Accepted for publication January 20, 1978.
* Address reprint requests to Dr. O'Connell, Division of Oncology, Department of Surgery, UCLA School of Medicine, Los Angeles, CA 90024.
Although cystic medial necrosis, either idiopathic or associated with Marian's syndrome, usually becomes manifest as an ascending aortic aneurysm, aortic insufficiency, aortic dissection, or a combination of these disorders, a rare case of bilateral subclavian artery aneurysm secondary to idiopathic cystic medial necrosis has occurred. Subclavian artery aneurysms most commonly represent poststenotic dilatation from anterior scalene or cervical rib compression, occasionally are associated with generalized arteriosclerotic peripheral vascular disease, and rarely are secondary to syphilitic or mycotic infections.

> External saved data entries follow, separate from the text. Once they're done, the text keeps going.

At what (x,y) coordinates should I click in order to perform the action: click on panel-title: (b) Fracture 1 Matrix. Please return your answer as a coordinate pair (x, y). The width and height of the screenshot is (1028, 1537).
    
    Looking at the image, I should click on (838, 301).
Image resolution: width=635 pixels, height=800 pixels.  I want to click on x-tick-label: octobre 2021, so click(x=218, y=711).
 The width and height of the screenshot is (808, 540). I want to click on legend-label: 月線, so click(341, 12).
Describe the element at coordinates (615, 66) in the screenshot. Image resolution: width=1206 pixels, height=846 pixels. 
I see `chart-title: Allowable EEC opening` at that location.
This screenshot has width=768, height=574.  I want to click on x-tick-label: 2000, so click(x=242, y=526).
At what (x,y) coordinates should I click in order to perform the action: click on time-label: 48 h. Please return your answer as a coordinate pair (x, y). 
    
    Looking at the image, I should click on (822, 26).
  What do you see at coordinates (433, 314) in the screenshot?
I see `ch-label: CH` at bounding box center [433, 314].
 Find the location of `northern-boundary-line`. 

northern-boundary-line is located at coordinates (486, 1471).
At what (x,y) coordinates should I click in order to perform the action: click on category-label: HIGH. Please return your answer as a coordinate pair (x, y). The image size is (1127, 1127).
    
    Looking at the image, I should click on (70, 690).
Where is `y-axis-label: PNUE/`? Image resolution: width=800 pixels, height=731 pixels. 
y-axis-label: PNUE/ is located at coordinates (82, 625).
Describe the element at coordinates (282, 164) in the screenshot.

Subclavian artery aneurysms have a major risk of rupture, embolus, or thrombosis, and therefore should be repaired. A reverse saphenous vein or prosthetic bypass graft from the carotid to the axillary artery provides adequate flow to the upper extremity. The aneurysm should be completely excised if possible, since reexpansion through small collaterals or through insufficient closure by ligation can occur and compress the brachial plexus after successful bypass. The clinical presentation, angiographic findings, and operative repair of a subclavian artery aneurysm secondary to cystic medial necrosis are described.